▸ **Brief**
Using the post on translation control, decide whether each statement below agrees with it. Answer yes or no for each, and quote the deciding words.
1. The writer ended up disliking the lang="[only] <bcp-47-code>" notation.
2. The "zxx" and "und" values cover all the requirements.
3. Leif proposed registering language tag extensions with IANA.

▸ **Excerpted text**
Re: Translation control in HTML5

On Sat, Aug 2, 2008 at 1:29 AM, Ian Hickson <ian@hixie.ch> wrote:
> On Fri, 1 Aug 2008, Simon Pieters wrote:
>> Wouldn't :lang(en-US) match <span lang="only en-US">?
>
> Yeah, but it would break use of the |= attribute selector.

Hmm, sounds like a serious problem if you ask me.  Serious enough to
reject the "[only] <bcp-47-code>" idea?  Anyhow, I think it is time to
sum up all the proposals made and discuss their respective advantages
and disadvantages.  Let me try and give a concise overview, including
some subjective comments:

– Chris Wendt and Chris Wilson suggested [1] a global @translate which
is compatible with ITS [2].  In order to avoid redundancies, if we
introduce @translate, we should only allow it in the HTML5
serialisation – just like @lang – and encourage XHTML5 authors to use
@its:translate.  Personally, I like this idea since it offers authors
a very quick and simple way to mark up content that should not be
translated – and we all know that simplicity is one of the key
prerequisites for the success of a solution.

– Ian suggested "a new keyword for 'lang', instead, which means 'not
translatable' or some such" [3].  Korel taught us [4] that ISO 639-2
already defines the "zxx" and "und" values for similar purposes. [5]
However, they are far away from covering all our requirements.

– Later, Ian suggested [6] a notation like lang="[only]
<bcp-47-code>".  It would work with existing translation tools that
already implement @lang correctly – while the popular Web translators
do not seem to fall into this category.  Cons:  As mentioned above,
this notation would break the use of the |= attribute selector.
Furthermore, we can redefine @lang indeed, but @lang would be
incompatible with @xml:lang then.  These difficulties have finally
made me dislike this idea.

– Leif came up with the idea to register language tag extensions with
IANA instead [7].  They could look like "en-q-notTranslate" or
"en-q-name".  An additional benefit of this solution would be that
language tag extensions could be reused for other purposes:  <link
rel="alternate" lang="fr-q-original" href="text.html.fr"> tells the
user that the French version of the text is the original one.  I like
this idea since, for example, <span lang="de-q-name">Daniel
Schwarz</span> does not only show _that_ this span must not be
translated to "Daniel Black" in English, but also _why_ it must not.

▸ **Records**
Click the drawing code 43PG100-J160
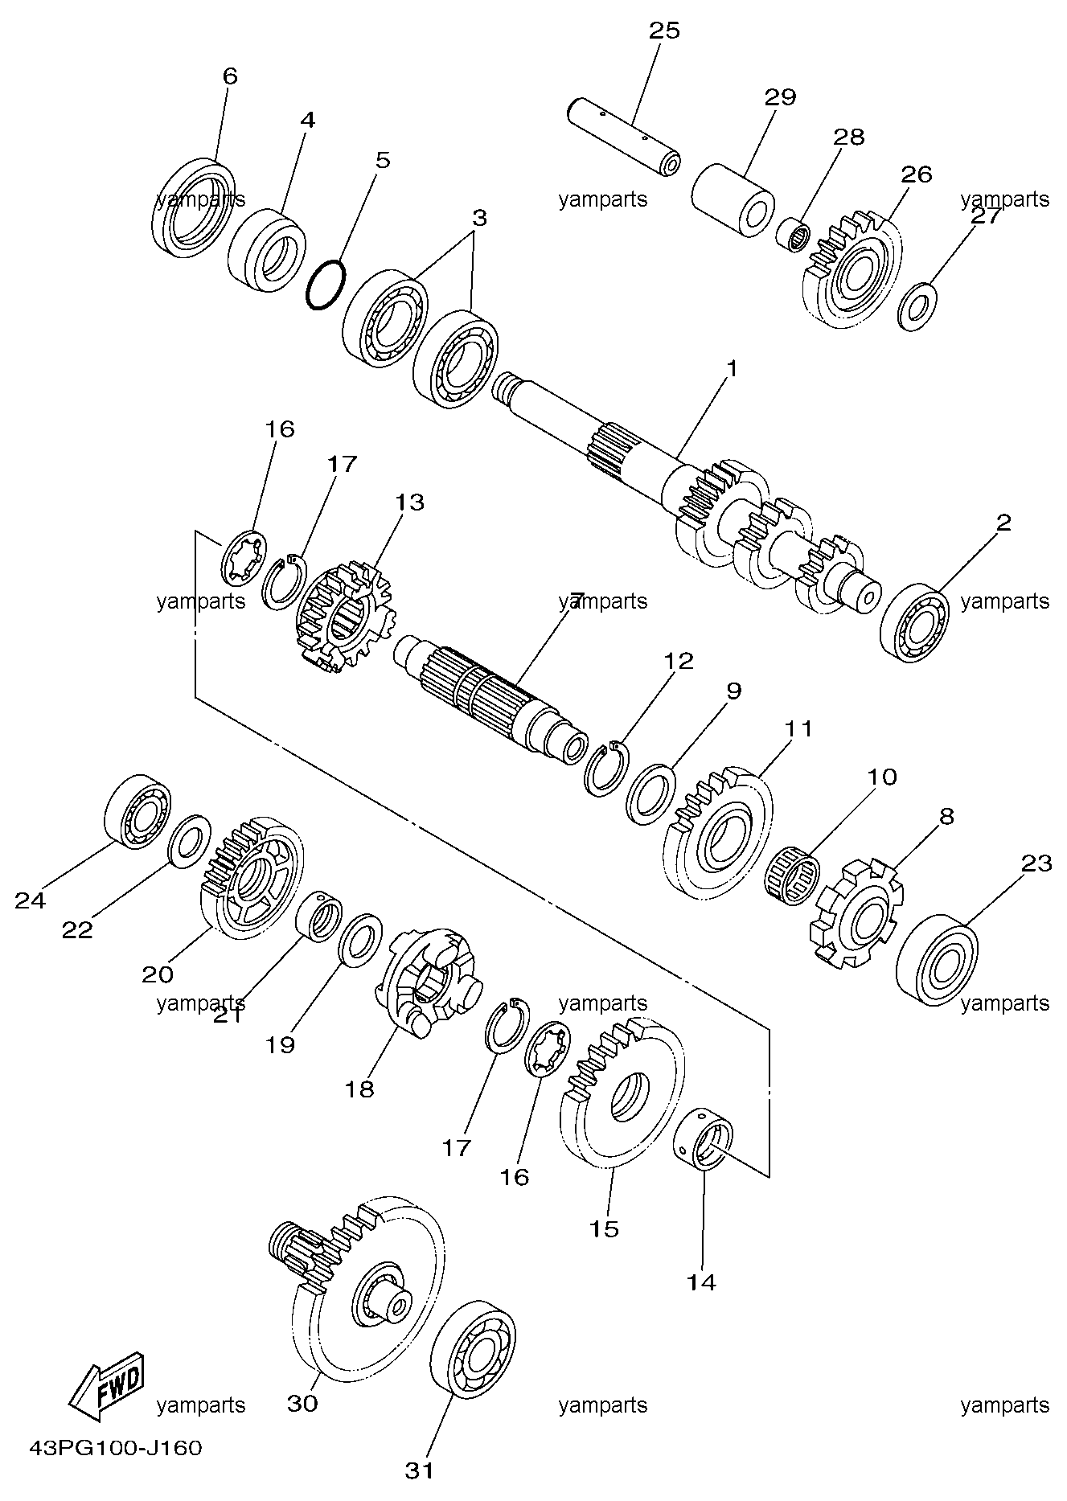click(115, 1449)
---
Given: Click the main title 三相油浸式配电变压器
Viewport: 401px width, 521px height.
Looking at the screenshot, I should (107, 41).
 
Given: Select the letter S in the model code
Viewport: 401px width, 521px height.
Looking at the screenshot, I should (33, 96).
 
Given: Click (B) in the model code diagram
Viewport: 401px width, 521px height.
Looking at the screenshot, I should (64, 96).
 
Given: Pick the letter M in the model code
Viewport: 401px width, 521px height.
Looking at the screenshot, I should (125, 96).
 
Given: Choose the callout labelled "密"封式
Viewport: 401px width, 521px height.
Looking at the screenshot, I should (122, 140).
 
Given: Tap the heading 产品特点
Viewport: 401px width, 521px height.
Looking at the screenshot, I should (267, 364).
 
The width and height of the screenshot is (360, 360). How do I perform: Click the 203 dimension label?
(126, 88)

▸ **Written answer**
1. Yes: "These difficulties have finally made me dislike this idea."
2. No: "However, they are far away from covering all our requirements."
3. Yes: "Leif came up with the idea to register language tag extensions with IANA instead"